> **Directions for this task**:
What follows is a listing; restate every line of it word for word.

-*-

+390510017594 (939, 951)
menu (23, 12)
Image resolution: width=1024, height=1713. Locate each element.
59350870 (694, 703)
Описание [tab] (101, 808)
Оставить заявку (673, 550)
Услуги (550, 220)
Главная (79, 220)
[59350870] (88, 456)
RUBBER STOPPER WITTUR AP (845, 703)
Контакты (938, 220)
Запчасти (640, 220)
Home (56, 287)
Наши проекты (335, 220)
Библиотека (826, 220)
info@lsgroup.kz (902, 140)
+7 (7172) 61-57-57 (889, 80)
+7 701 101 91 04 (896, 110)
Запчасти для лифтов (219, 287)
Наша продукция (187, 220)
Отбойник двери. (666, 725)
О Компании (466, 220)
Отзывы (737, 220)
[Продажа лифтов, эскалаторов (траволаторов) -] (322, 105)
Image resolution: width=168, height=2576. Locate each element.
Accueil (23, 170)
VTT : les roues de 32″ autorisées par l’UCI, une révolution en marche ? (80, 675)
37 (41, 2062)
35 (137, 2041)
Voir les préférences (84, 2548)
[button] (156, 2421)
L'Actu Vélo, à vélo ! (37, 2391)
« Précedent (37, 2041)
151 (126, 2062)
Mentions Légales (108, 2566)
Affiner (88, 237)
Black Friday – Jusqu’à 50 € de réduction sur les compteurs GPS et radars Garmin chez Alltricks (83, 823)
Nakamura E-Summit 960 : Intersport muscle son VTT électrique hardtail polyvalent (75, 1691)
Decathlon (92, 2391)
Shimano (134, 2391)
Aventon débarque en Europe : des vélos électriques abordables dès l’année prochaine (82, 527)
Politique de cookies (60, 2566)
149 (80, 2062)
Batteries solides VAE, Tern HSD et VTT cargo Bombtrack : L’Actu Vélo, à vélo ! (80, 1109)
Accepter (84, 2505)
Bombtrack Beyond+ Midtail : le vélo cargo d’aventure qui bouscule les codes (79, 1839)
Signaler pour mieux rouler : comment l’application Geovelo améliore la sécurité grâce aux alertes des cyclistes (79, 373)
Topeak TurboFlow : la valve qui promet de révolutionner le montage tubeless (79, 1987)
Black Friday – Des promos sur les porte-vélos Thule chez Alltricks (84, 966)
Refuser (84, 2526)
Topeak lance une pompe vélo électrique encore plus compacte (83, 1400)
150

-*-

> **Task response**:
+390510017594 (939, 951)
menu (23, 12)
Image resolution: width=1024, height=1713. Locate each element.
59350870 (694, 703)
Описание [tab] (101, 808)
Оставить заявку (673, 550)
Услуги (550, 220)
Главная (79, 220)
[59350870] (88, 456)
RUBBER STOPPER WITTUR AP (845, 703)
Контакты (938, 220)
Запчасти (640, 220)
Home (56, 287)
Наши проекты (335, 220)
Библиотека (826, 220)
info@lsgroup.kz (902, 140)
+7 (7172) 61-57-57 (889, 80)
+7 701 101 91 04 (896, 110)
Запчасти для лифтов (219, 287)
Наша продукция (187, 220)
Отбойник двери. (666, 725)
О Компании (466, 220)
Отзывы (737, 220)
[Продажа лифтов, эскалаторов (траволаторов) -] (322, 105)
Image resolution: width=168, height=2576. Locate each element.
Accueil (23, 170)
VTT : les roues de 32″ autorisées par l’UCI, une révolution en marche ? (80, 675)
37 (41, 2062)
35 (137, 2041)
Voir les préférences (84, 2548)
[button] (156, 2421)
L'Actu Vélo, à vélo ! (37, 2391)
« Précedent (37, 2041)
151 (126, 2062)
Mentions Légales (108, 2566)
Affiner (88, 237)
Black Friday – Jusqu’à 50 € de réduction sur les compteurs GPS et radars Garmin chez Alltricks (83, 823)
Nakamura E-Summit 960 : Intersport muscle son VTT électrique hardtail polyvalent (75, 1691)
Decathlon (92, 2391)
Shimano (134, 2391)
Aventon débarque en Europe : des vélos électriques abordables dès l’année prochaine (82, 527)
Politique de cookies (60, 2566)
149 (80, 2062)
Batteries solides VAE, Tern HSD et VTT cargo Bombtrack : L’Actu Vélo, à vélo ! (80, 1109)
Accepter (84, 2505)
Bombtrack Beyond+ Midtail : le vélo cargo d’aventure qui bouscule les codes (79, 1839)
Signaler pour mieux rouler : comment l’application Geovelo améliore la sécurité grâce aux alertes des cyclistes (79, 373)
Topeak TurboFlow : la valve qui promet de révolutionner le montage tubeless (79, 1987)
Black Friday – Des promos sur les porte-vélos Thule chez Alltricks (84, 966)
Refuser (84, 2526)
Topeak lance une pompe vélo électrique encore plus compacte (83, 1400)
150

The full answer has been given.